There are three folders, each of which contains different types of files that will be used for model evaluation.

model: This folder contains the model checkpoint files. The model checkpoint files can be in any format. The model checkpoint files will be used to run the model evaluation.
privatepkgs: This folder contains the private packages that are required to run the model evaluation. The private packages should be in the format of .whl. Notice that private package SHOULD NOT be inluded in requirements.txt.
src: This folder contains the scripts that are required to run the model evaluation. The scripts will be executed to run the model evaluation.
- inference.py (required): This script is used to load the model checkpoint files and run the model evaluation. Install this package source code can be found here and inherit the BaseModelWrapper class and implement the init, inference and inference_batch methods.
- requirements.txt (required): This file contains the required packages that are used to run the model evaluation. The required packages will be installed before running the model evaluation. If required packages are private packages, they should be uploaded in the privatepkgs folder.
- settings.yml (optional): This file contains the environment setup configuration that is used to run the model evaluation. The environment setup configuration should be in the format of .yml. It supports following settings:
  - dynamicBatch.enable: Whether to enable dynamic batch. Default is false.
  - dynamicBatch.maxBatchSize: The max batch size. Default is 12.
  - dynamicBatch.idleBatchSize: The idle batch size. Default is 5. It should be less than or equal to dynamicBatch.maxBatchSize.
  - dynamicBatch.maxBatchInterval: The max batch interval (in second). Default is 0.002.

For detailed information, please check the model template and the sample model.

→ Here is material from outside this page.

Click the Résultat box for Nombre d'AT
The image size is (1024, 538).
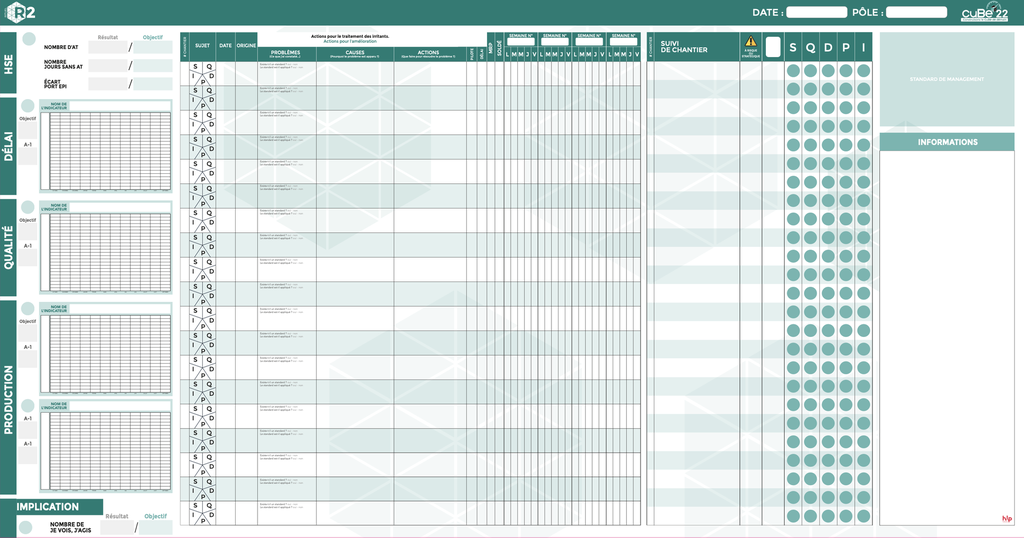108,47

Online Running Environment

In MOP, the running environment is ubuntu20.04. CUDA Toolkit is cuda11.6-cudnn8

Grant MOP Access to Your Model

MOP uses Service Principal for authentication. Users should grant the Storage Blob Data Reader role to our system ( service principal: cm-model-onboarding-prod-sp). See Azure RBAC documentation for details.

Onboard Your Model

Create a Model on MOP

Go to the MOP portal, click “Models”, fill in information of your model.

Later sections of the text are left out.